The Original Blog O' Jean

Also known, at various life stages, as Random Thought Process, RitalinJunkie, and JeanJeanie.Net.

Wednesday, June 21, 2000

Do preppy frat boys ever stop looking like preppy frat boys? I know guys who are at least 40 years old who still dress, talk and act like preppy frat boys. Still wearing their preppy frat boy frat rings, still going to their preppy frat boy frat reunions ... come to think of it, the same can be said about preppy sorority girls. You can always tell who belonged to a sorority in college, no matter how old they are. They still have a certain look about them, and they're still just as irritating to be around for very long at a time as they were in college. Once a Greek, always a Greek, I suppose ...

Come on, people. If the four years you spent drinking and hazing in college were the best years of your life, that is profoundly sad.

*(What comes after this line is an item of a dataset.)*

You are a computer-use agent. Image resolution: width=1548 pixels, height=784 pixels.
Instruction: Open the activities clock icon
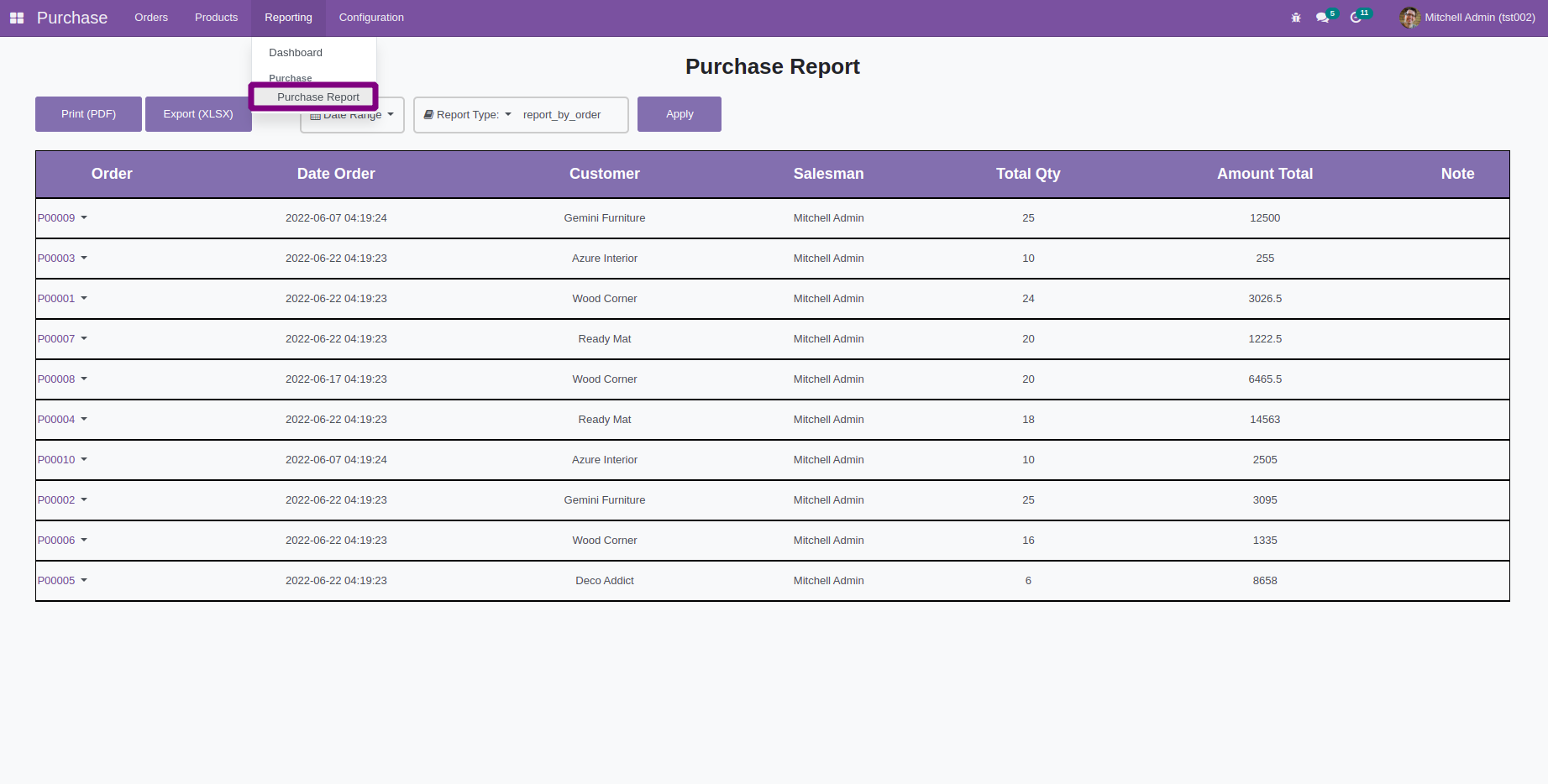pyautogui.click(x=1356, y=18)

Get over college already. Quit wearing sweater vests and pony-tails with big-ass bows in your hair. The big bows in your hair looked stupid when you were eighteen, and they most certainly look stupid now that you're fifty. Quit reminiscing about your glory days. Your glory days should be now. Quit living in the past and live for the moment. And for God's sake, quit expecting your coworkers to bond with you the way you bonded with your Greek brothers or sisters! Leave me alone, dammit!